Kamusal alanın, modern toplumlarda bağımsız sivil kuruluşlar tarafından oluşturulan, eleştirel ve özgürleştirici ifadenin hayat bulduğu metaforik platformlar olarak görmemiz gerektiğini gördük. Kamusal mekan ise, özellikle biz mimarların gözünden nispeten daha tanımlı ama yine de henüz sınırları ve potansiyelleri tam belirlenmemiş bir kavram. Yine de kamusal mekan denince, toplumda herhangi bir ayrım yapılmadan her bireyin kullanımı düşünülerek yapılmış açık veya kapalı mekanlar algılanır. Çoğu kez bu tip mekanların sahibi ve işleticisi devlet veya yerel yönetimler olduğu için de (adliyeler, toplu taşıma istasyonları, okullar vb.) yanlış bir ifade ile bu mekanlar kamusal alan olarak adlandırılırlar. (Kanıpak, 2007, URL-4)

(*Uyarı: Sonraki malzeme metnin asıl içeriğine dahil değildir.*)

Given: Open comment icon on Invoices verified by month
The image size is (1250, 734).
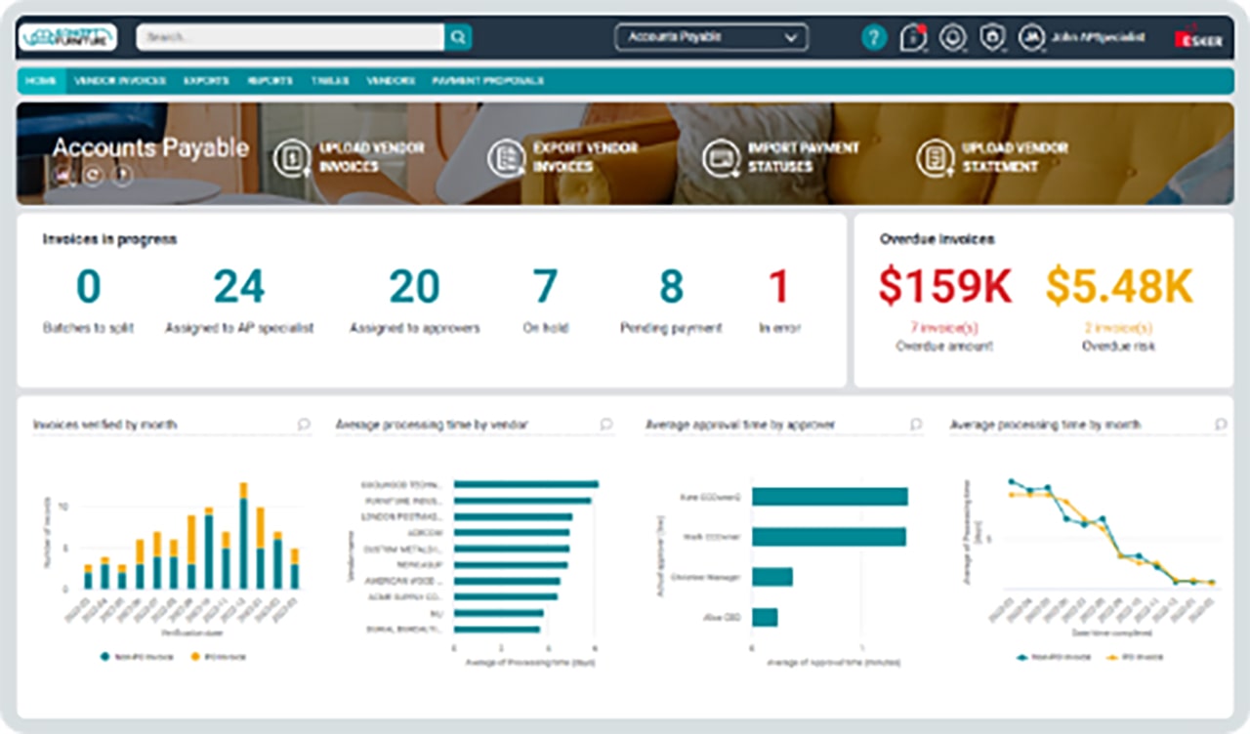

Habermas’a göre kamusal alanın en önemli özelliği devlet ideolojisinden bağımsız olması, hatta devlet ideolojisinin karşısında duracak tartışmaların üretildiği bağımsız ve özgürlükçü mekanlar olmasıydı. Yani bu alanlar sivil örgütlenmeler tarafından oluşturulmalı, insanlar tamamen özgür ve eşit bir paylaşım ve tartışma içerisinde kamuoyu oluşturabiliyor olmalı idi. Fakat Habermas’ın kamu tanımına ve batıdaki çıkış anlamlarının aksine, Türkçe’de yaygın kanı olarak kamu kavramı devlete ait, resmi, bürokratik çağrışımlar yapar. Kamusal mekan ise; genel olarak mimar ve plancıların, açık veya kapalı, ev vb. özel mekanların dışında, insanların bir arada ve ilişki içerisinde olduğu, Pazar, okul, hastane, caddeler, sokaklar, kent meydanları, devlet daireleri gibi; sahibi veya işletmecilerinin devlet kurum ve kuruluşları olduğu alanlardır. Dolayısıyla, daha geniş bir anlamlar bütününe sahip olduğu için kamusal alan kamusal mekan kavramını kapsıyor denilebilmektedir.